Was schön war, Freitag/Samstag, 9./10. März 2018 – Doktorand*innen-Kolloquium
Die Betreuung von Doktorand*innen an der LMU oder sogar nur am kunsthistorischen Institut ist unterschiedlich, was schon bei der Form der Promotion beginnt: Wenn man sich für eine Promotion am Institut entscheidet, ist man in den Lehrstuhl eingebunden, lehrt meist in geringem Umfang und ist halt wissenschaftliche Angestellte.
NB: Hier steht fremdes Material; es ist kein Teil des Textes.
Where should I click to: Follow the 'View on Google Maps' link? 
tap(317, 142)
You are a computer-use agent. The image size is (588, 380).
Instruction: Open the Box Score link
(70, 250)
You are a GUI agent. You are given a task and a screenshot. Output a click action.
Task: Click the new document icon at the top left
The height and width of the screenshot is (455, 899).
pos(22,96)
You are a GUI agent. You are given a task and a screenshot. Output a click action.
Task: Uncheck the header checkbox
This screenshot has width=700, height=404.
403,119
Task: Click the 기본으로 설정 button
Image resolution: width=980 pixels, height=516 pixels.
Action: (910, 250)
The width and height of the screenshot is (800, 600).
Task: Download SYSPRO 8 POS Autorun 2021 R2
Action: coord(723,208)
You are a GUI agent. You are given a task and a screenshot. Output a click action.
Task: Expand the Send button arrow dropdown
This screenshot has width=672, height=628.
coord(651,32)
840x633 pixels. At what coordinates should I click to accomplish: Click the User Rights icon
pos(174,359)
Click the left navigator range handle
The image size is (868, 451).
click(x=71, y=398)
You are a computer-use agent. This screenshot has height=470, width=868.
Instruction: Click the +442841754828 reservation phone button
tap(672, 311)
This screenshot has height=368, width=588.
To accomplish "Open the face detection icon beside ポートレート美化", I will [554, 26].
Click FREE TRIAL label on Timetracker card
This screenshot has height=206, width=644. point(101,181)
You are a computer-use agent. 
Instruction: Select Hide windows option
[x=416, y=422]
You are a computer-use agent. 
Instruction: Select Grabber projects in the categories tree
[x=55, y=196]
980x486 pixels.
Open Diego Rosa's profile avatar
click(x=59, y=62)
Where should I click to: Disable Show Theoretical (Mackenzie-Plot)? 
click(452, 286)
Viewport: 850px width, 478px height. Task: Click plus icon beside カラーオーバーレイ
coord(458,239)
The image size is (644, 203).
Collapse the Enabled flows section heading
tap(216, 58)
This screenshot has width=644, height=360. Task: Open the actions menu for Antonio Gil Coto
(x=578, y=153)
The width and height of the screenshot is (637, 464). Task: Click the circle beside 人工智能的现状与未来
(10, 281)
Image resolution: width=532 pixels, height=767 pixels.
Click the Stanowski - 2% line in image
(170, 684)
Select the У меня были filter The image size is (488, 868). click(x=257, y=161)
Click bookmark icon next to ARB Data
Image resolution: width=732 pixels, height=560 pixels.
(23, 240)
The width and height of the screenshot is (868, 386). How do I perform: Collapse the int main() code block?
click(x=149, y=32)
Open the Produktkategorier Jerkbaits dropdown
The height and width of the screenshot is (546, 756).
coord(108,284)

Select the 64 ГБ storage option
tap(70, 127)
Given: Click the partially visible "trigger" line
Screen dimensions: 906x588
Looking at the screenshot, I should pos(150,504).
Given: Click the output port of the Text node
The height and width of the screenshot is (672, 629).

Der andere Weg ist die klassische Individualpromotion, bei der man nicht an der Uni lehrt oder forscht, sondern irgendwo anders; die meisten meiner Mitstreiter*innen, die ich Freitag erstmals alle in einem Raum kennenlernen konnte, arbeiten bei Museen, Archiven oder kunsthistorischen Einrichtungen wie dem ZI. Einige wenige so wie ich machen etwas ganz anderes und promovieren gezwungenermaßen nebenbei, was dazu führt, dass wir ziemlich raus sind, was fachliche Diskussionen angeht oder auch nur den Austausch mit anderen Menschen, die ein ähnliches Projekt betreuen. Damit auch wir eine Art Anlaufstelle haben, hat mein Doktorvater einfach mal ein Kolloquium ins Leben gerufen, in dem alle seine Schützlinge ihr Thema kurz vortragen und wir dann darüber diskutieren. Nicht jede*r musste vortragen – ich hätte auch noch gar nichts sagen können –, aber es war trotzdem spannend, den anderen zuzuhören. Die Wahl des Doktorvaters bedingte auch eine gewisse thematische und/oder zeitliche Eingrenzung, denn der Mann hat natürlich seine Spezial- und Interessensgebiete, weswegen wir mit ihm arbeiten wollen. Daher hatte ich bei vielen Vorträgen das Gefühl, schon zu wissen, worum es ging, was ziemlich toll war.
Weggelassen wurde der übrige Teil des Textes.